Raw data:
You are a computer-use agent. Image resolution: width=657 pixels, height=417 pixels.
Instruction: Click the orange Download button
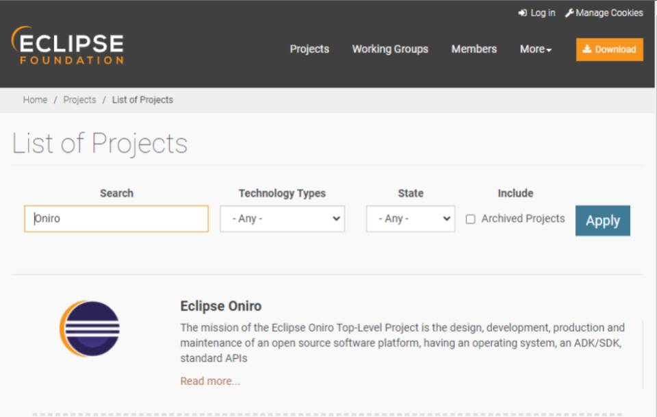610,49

* * *

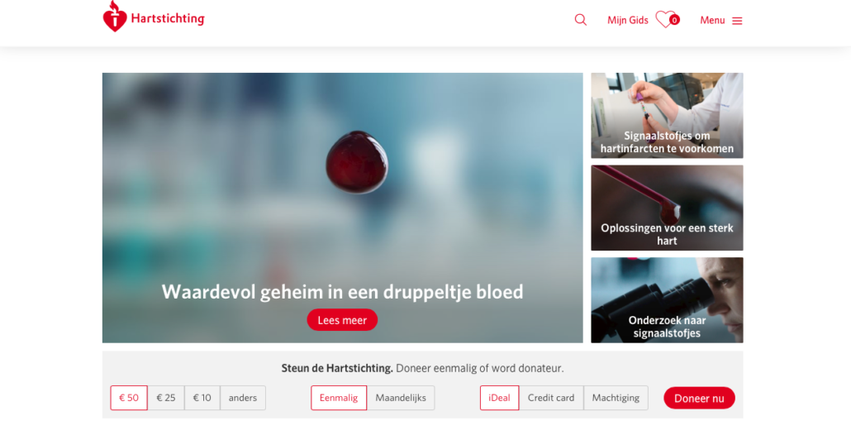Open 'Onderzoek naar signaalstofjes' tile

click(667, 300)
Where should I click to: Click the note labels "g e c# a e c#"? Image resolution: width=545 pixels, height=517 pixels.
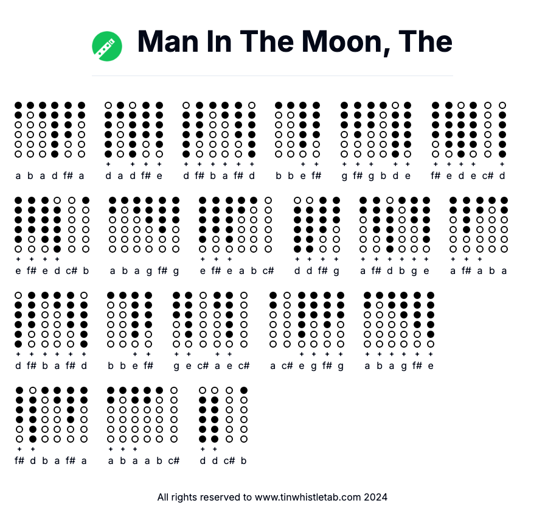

What you should do:
Pull out the lines above in which the word "height" appears.

Answer section:
You are a computer-use agent. Image resolution: width=657 pixels, height=417 pixels.
Where should I click to: Click the note labels "g e c# a e c#"? Image resolution: width=545 pixels, height=517 pixels.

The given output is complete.